Sappiamo bene che la spesa per interessi sul PIL in Italia è alta. Negli anni 70 copriva circa un quarto delle entrate. Dopo l’entrata nell’Euro la percentuale è scesa progressivamente, per arrivare nell’intorno del 10%. La Germania però paga meno del 6% (dati Banca Mondiale del 2009-10). In  Italia nel 2011 il Governo spendeva circa il 49% del PIL, in Germania il 43.7% (dati dall’Index of Economic Freedom, Heritage Foundation e Wall Street Journal). La differenza però non tiene conto  del fatto, alquanto noto, che il PIL include una stima dell’economia sommersa, e che quella italiana è ben superiore a quella tedesca.

Perché dunque questa differenza di trattamento? Dobbiamo credere ai populisti e concludere che c’è un complotto dei tedeschi con l’elmo a punta per affossare l’Italia così da comprarne i pezzi a poco prezzo?

Non proprio. Come chiunque che sia in possesso di basi decenti di analisi di bilancio non può ignorare, infatti, situazioni simili a questa esistono in moltissime aziende. Queste occorrono solitamente quando un’azienda finanzia con debito a breve termine attività di lungo. Il debito pubblico ha una durata media intorno ai 7 anni, anche se si sta cercando di allungarla.

In sostanza il pezzo che manca alla seconda premessa è che attività e passività devono avere durate comparabili: non si finanziano attività a lungo termine con debito a breve. Inoltre manca un altro pezzo importantissimo: non ci si indebita per spendere.

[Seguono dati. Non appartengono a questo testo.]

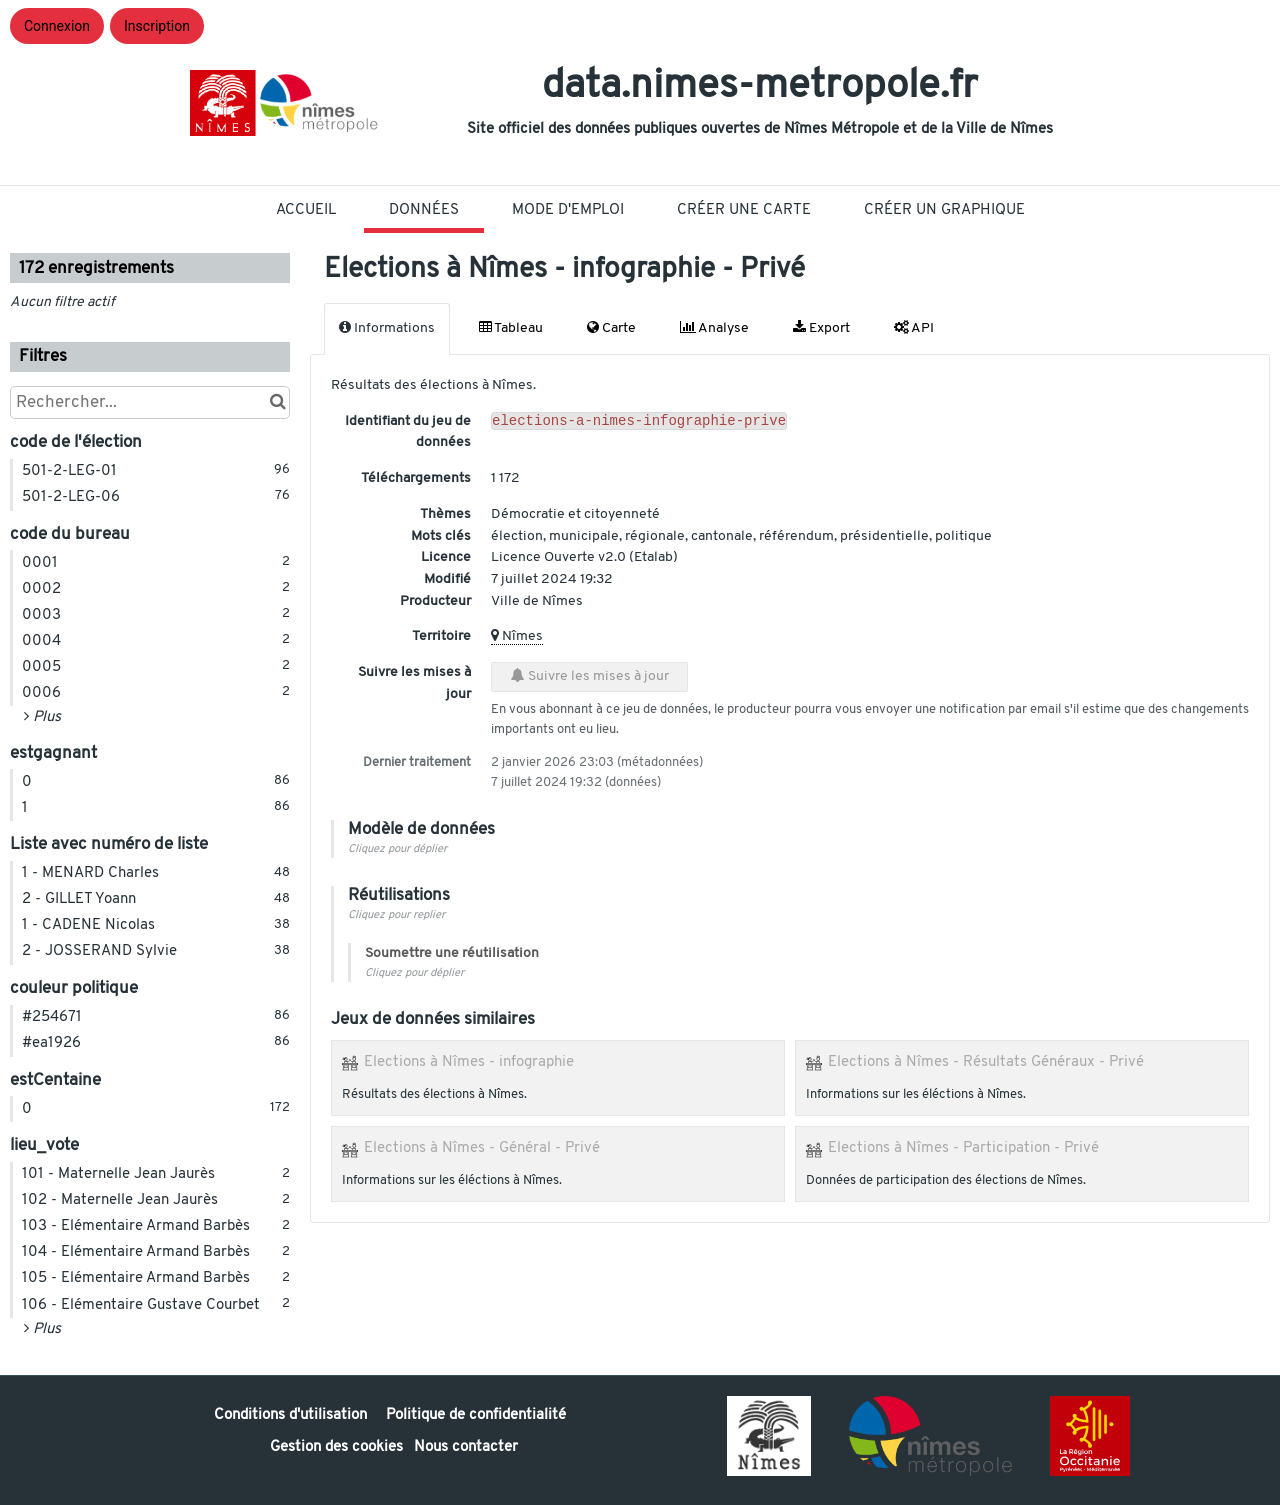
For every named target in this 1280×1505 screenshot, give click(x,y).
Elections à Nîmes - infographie (469, 1062)
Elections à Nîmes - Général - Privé (482, 1148)
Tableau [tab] (511, 328)
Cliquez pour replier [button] (396, 915)
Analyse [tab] (714, 328)
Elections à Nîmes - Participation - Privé (963, 1148)
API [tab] (914, 328)
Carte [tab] (611, 328)
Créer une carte (744, 210)
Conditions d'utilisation (292, 1415)
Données (424, 210)
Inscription (157, 26)
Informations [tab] (387, 328)
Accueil (306, 210)
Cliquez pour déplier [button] (397, 849)
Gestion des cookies (336, 1447)
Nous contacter (466, 1447)
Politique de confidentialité (476, 1415)
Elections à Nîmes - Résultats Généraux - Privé (986, 1062)
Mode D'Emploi (568, 210)
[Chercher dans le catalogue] (277, 402)
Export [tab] (821, 328)
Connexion (57, 26)
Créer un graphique (944, 210)
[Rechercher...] (150, 402)
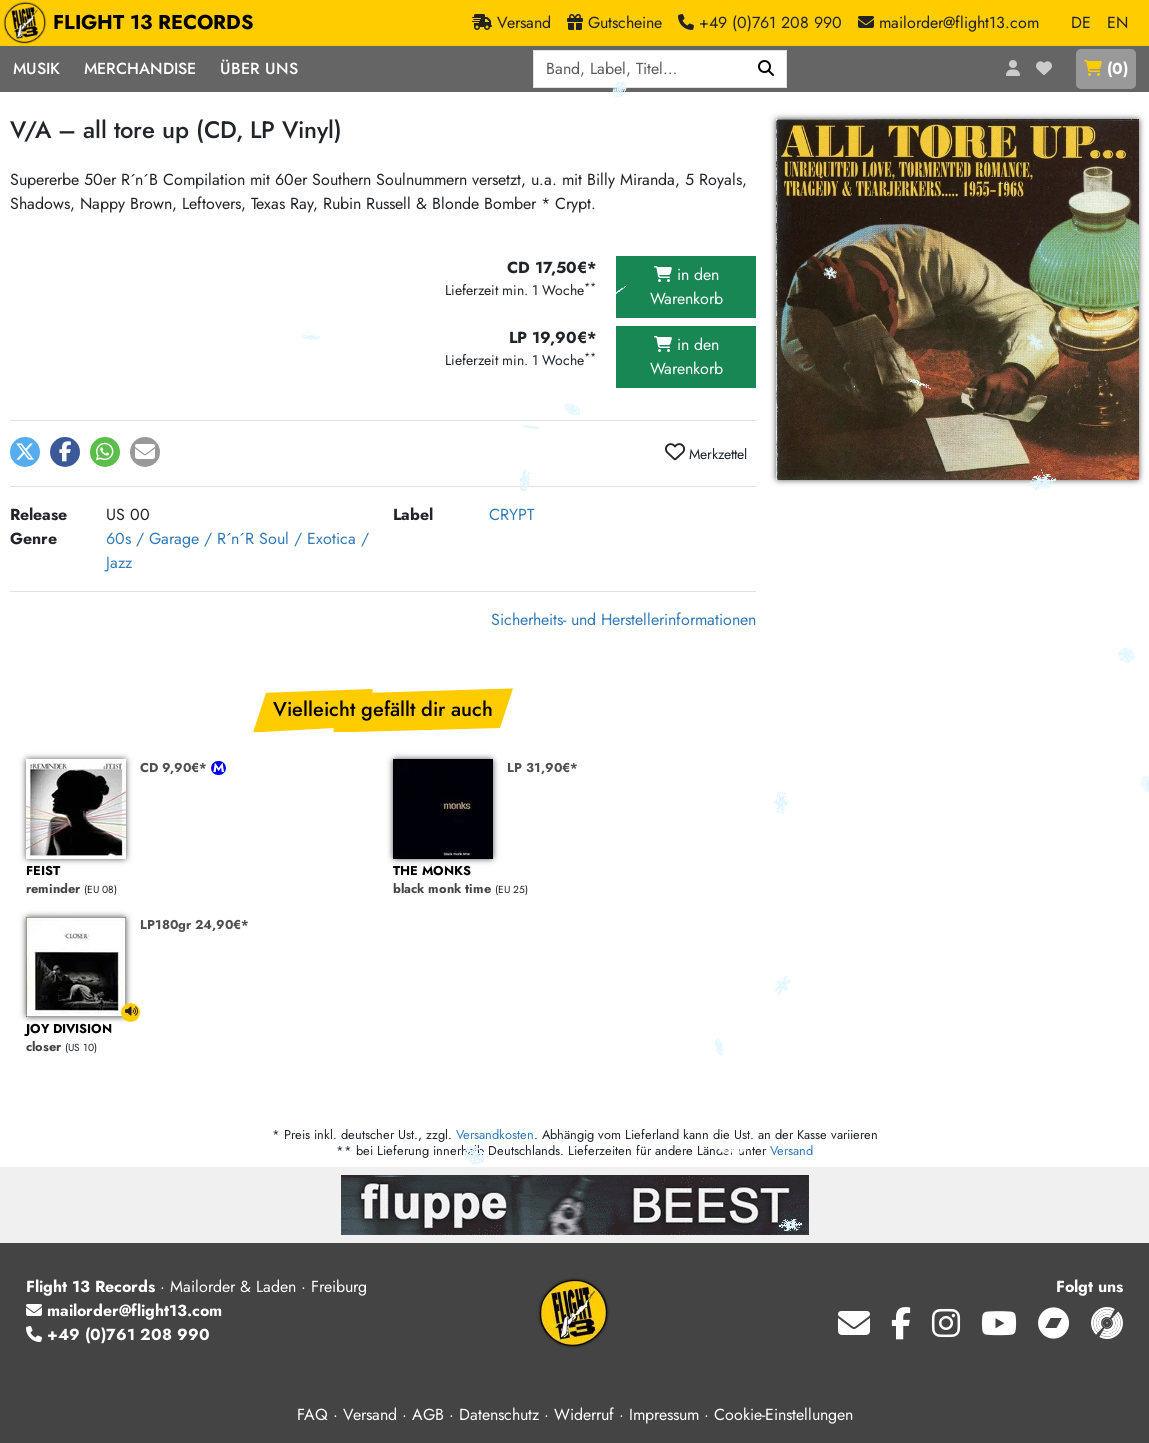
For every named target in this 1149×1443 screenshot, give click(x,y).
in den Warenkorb (686, 286)
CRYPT (511, 514)
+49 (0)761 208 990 (118, 1334)
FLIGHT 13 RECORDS (133, 23)
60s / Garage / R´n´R (180, 538)
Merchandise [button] (140, 68)
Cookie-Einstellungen (783, 1414)
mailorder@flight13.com (124, 1310)
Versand (791, 1150)
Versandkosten (495, 1134)
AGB (428, 1414)
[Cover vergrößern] (957, 299)
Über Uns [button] (259, 68)
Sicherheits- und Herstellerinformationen (623, 619)
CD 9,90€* (175, 767)
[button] (25, 452)
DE (1081, 22)
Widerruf (584, 1414)
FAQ (312, 1414)
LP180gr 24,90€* (194, 924)
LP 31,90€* (542, 767)
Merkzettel (706, 453)
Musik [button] (36, 68)
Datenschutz (499, 1414)
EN (1117, 22)
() (1106, 68)
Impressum (664, 1414)
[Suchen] (766, 69)
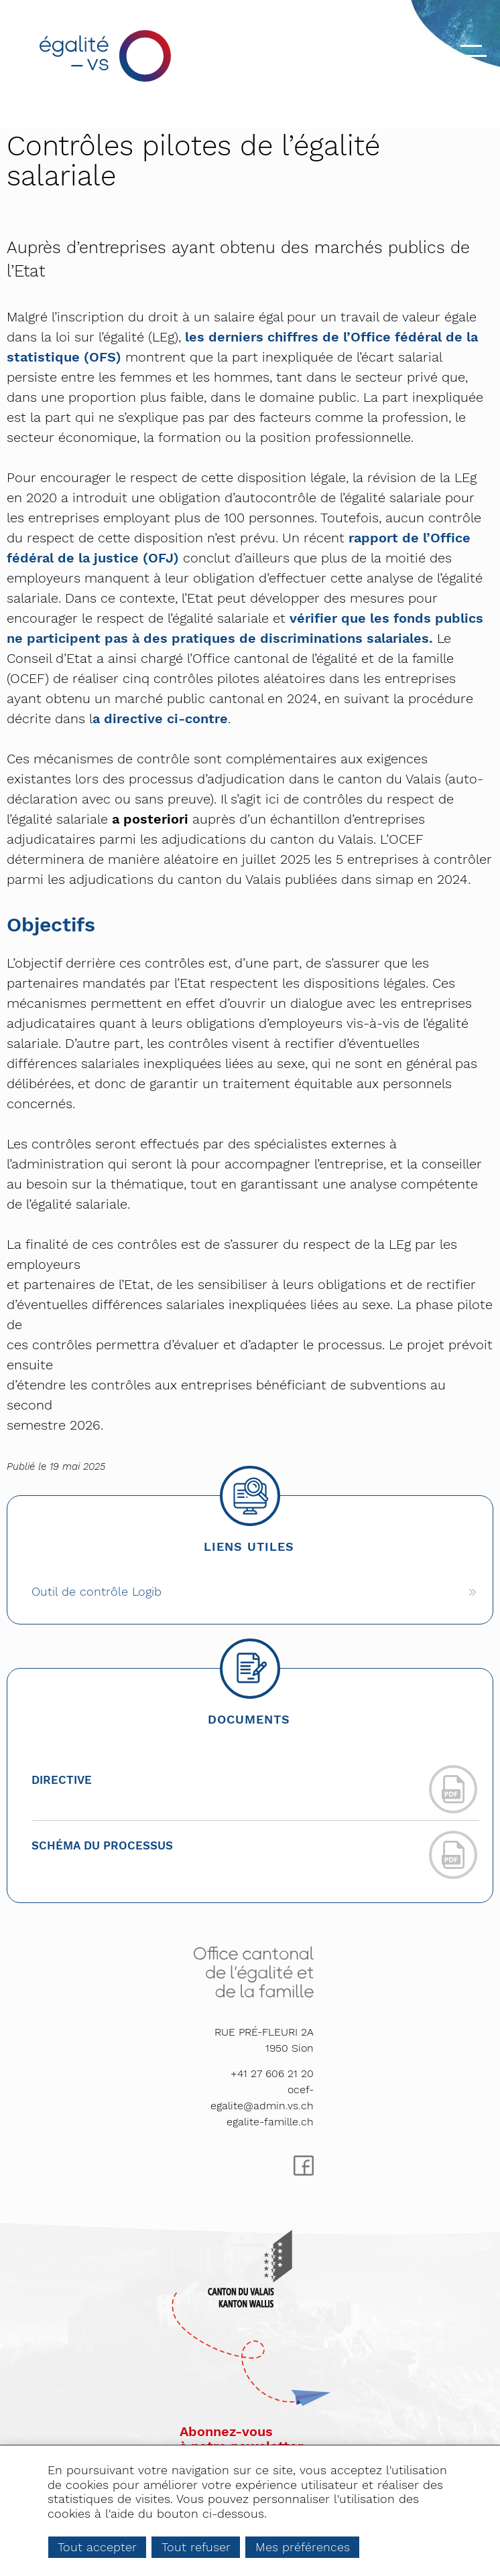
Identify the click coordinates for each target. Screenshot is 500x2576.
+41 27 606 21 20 (272, 2073)
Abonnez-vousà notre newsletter (241, 2438)
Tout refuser (196, 2547)
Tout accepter (97, 2547)
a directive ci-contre (160, 718)
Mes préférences (302, 2547)
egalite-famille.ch (270, 2121)
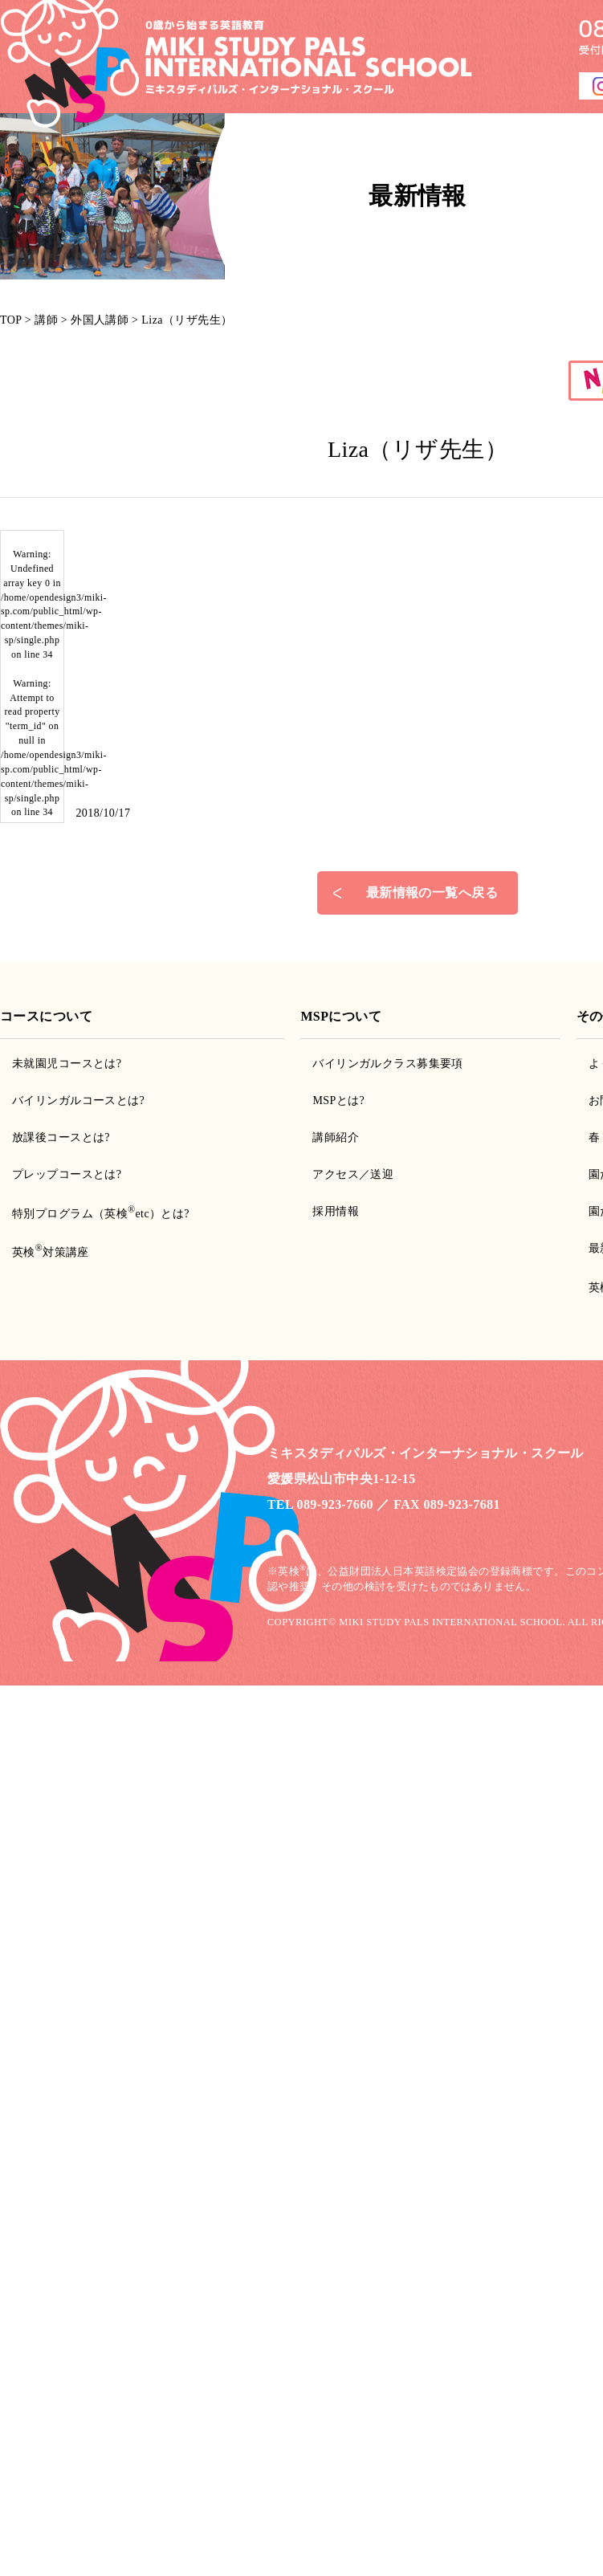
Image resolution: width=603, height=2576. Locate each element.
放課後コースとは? (61, 1137)
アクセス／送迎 (352, 1174)
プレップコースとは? (66, 1174)
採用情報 (335, 1211)
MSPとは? (338, 1100)
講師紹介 (335, 1137)
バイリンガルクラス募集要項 (387, 1064)
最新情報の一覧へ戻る (432, 892)
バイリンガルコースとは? (78, 1100)
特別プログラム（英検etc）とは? (100, 1214)
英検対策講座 (50, 1252)
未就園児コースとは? (66, 1064)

Se lo Stato avesse seguito la regola di buona gestione familiare secondo cui non si spende più di quel che si guadagna se non per investire (e avesse fatto a meno di farlo durante le espansioni) non avremmo i problemi che abbiamo e Keynes (ma non i keynesiani) sarebbe stato seguito alla lettera.

Va da se’ poi che per evitare di spendere più di quanto lo Stato incassa, questo ha di fronte due strade: alzare le entrate o abbassare la spesa.

Dovrebbe essere chiaro a questo punto che alzare le tasse non è una buona idea, e che è di molto preferibile abbassare la spesa. Se poi vogliamo un’espansione economica, questa differenza deve andare a ridurre un fardello di tasse tra i più alti in assoluto.

Il modo per abbassare la spesa per interessi è poi realizzare una parte delle attività dello Stato e dedicare l’incasso al pagamento del debito a breve termine.

Questo, insieme a non spendere più di quanto si incassa, metterebbero a posto i conti dello Stato in maniera relativamente rapida e migliore delle alternative in termini di sacrifici per gli italiani.